Yes, the letter W originated as a double-U, whence its name. It happened like this. The classical Latin alphabet did not distinguish between the letters U and V, which were merely variants of a single letter. This letter was used by the Romans to spell both the vowel /u/ and the similar-sounding consonant /w/: hence CUM `with' and AMICUS `friend', but UINUM (or VINUM) `wine'. But in late Latin the pronunciation of /w/ shifted to /v/, and the letter V therefore came to be the normal spelling of the sound /v/.
Consequently, when English-speakers adopted the Roman alphabet, they found no letter there for their consonant /w/. For a while, they therefore spelled this sound with the runic letter wynn, which I can't print here; this was simply the letter used to spell /w/ in the earlier runic alphabet. But an alternative arose: writing the letter U / V twice. Hence UU or VV (no difference, remember) became another way of spelling /w/, and this option became fixed by the introduction of printing, since the imported European fonts lacked the wynn.

————

Decide whether each statement agrees with the passage on the letter W, answering yes or no and quoting the words of the passage that settle it. 1. The classical Latin alphabet treated U and V as separate letters. 2. In late Latin, the sound /w/ came to be pronounced /v/. 3. Printing fixed the double-letter spelling of /w/ because the imported European fonts had no wynn. The entries that follow bear no relation to the passage on the letter W.

__Data listing__
————

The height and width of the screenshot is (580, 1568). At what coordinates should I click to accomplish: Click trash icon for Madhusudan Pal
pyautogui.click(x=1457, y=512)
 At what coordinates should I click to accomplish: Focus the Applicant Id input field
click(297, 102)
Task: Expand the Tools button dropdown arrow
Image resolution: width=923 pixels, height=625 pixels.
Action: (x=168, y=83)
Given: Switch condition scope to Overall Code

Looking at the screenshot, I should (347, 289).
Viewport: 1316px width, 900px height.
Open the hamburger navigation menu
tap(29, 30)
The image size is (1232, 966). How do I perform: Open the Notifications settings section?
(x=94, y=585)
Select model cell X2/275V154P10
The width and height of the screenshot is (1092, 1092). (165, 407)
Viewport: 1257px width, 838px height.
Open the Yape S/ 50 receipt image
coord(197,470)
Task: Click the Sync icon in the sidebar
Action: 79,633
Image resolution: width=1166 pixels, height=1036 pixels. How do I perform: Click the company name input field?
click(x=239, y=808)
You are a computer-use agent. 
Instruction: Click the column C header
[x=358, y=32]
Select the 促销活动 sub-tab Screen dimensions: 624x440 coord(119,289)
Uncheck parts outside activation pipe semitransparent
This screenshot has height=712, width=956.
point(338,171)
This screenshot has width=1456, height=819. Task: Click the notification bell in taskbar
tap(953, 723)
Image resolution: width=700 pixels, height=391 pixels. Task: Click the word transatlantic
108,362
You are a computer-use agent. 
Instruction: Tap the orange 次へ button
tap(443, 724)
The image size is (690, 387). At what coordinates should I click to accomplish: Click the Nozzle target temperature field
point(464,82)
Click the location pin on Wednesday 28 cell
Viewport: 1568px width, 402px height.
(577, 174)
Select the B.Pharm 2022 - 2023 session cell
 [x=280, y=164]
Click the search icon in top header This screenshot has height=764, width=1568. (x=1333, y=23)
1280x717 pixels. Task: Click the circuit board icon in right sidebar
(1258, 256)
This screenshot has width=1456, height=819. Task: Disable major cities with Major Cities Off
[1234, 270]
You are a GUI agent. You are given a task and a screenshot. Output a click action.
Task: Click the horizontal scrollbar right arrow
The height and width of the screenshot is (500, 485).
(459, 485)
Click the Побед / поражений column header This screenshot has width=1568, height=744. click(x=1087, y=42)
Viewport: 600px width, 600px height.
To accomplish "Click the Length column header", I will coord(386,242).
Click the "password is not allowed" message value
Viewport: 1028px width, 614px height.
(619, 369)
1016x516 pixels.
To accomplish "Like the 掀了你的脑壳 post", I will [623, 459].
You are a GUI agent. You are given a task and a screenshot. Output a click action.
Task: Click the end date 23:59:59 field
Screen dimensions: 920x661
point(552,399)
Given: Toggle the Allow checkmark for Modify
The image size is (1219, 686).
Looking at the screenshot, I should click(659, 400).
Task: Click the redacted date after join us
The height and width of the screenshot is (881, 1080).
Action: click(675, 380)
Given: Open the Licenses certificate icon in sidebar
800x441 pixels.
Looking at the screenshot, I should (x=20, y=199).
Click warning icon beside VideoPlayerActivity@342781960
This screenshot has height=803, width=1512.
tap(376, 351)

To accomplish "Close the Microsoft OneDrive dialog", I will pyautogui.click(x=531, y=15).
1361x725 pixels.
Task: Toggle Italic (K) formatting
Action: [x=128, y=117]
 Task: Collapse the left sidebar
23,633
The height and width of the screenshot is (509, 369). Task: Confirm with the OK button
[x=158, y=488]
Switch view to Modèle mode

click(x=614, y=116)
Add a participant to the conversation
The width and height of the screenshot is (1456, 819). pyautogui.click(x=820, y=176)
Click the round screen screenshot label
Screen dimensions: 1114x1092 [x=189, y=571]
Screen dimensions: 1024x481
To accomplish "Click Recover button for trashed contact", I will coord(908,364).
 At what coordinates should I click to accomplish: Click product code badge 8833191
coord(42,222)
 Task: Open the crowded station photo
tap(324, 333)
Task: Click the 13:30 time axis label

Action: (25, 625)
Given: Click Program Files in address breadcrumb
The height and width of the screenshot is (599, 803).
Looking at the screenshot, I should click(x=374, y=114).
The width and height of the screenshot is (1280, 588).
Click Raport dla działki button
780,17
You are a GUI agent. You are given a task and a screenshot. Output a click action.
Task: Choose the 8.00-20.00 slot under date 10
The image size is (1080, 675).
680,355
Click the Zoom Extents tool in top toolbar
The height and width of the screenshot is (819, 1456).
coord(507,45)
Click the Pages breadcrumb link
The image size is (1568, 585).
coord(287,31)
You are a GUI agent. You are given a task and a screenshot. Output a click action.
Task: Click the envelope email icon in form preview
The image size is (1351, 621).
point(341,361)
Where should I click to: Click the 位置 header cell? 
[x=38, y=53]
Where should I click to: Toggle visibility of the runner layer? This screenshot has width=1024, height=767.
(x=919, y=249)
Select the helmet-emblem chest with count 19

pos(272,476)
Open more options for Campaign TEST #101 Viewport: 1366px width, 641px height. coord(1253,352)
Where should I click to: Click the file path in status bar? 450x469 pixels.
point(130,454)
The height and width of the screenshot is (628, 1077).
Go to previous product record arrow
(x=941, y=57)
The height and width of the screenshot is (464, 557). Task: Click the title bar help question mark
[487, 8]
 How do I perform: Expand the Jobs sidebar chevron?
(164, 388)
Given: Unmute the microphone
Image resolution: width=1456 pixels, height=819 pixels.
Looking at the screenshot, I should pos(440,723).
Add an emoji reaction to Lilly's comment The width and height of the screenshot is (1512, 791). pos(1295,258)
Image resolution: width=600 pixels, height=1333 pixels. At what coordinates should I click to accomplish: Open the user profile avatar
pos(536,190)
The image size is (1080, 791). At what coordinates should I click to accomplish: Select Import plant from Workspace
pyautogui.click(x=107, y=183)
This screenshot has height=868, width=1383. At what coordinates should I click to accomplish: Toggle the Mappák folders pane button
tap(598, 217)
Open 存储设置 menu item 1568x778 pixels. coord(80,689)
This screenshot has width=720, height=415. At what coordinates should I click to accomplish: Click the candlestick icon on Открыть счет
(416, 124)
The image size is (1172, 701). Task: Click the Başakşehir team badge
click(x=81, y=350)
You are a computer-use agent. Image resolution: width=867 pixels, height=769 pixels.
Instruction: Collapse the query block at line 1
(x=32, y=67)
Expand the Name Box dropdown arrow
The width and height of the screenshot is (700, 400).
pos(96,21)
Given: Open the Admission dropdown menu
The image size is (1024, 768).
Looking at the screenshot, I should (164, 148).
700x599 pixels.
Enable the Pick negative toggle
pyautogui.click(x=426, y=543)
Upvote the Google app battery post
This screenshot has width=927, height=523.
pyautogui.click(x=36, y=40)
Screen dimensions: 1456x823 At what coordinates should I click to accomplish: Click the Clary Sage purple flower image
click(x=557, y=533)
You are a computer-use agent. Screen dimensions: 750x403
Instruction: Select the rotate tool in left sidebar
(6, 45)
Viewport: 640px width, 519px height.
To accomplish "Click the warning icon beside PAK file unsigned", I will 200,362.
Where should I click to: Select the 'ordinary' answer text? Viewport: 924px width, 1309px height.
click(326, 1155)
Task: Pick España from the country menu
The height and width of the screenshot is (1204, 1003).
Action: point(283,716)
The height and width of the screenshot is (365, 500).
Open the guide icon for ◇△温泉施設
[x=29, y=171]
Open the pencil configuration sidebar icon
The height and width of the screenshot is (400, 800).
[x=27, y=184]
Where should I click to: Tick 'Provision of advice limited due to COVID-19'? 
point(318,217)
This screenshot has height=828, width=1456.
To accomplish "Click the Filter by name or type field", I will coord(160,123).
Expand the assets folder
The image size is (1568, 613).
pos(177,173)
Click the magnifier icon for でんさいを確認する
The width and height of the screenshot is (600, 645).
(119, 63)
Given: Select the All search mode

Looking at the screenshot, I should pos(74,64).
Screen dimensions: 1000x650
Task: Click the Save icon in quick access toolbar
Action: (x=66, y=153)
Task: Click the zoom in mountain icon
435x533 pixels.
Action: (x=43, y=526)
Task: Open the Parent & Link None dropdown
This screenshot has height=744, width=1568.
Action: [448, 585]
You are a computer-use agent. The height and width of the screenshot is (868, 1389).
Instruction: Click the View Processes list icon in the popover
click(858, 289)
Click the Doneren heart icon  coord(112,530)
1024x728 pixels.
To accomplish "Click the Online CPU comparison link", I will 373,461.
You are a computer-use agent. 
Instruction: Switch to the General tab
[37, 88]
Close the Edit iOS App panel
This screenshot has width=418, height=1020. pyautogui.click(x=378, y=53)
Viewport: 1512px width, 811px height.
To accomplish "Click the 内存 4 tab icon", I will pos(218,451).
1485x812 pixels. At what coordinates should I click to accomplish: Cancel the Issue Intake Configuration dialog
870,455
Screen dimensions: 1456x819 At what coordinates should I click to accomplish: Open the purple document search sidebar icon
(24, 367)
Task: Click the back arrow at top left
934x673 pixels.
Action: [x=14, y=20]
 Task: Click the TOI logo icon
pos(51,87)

————

__EXPECTED OUTPUT__
1. No: "The classical Latin alphabet did not distinguish between the letters U and V"
2. Yes: "in late Latin the pronunciation of /w/ shifted to /v/"
3. Yes: "this option became fixed by the introduction of printing, since the imported European fonts lacked the wynn"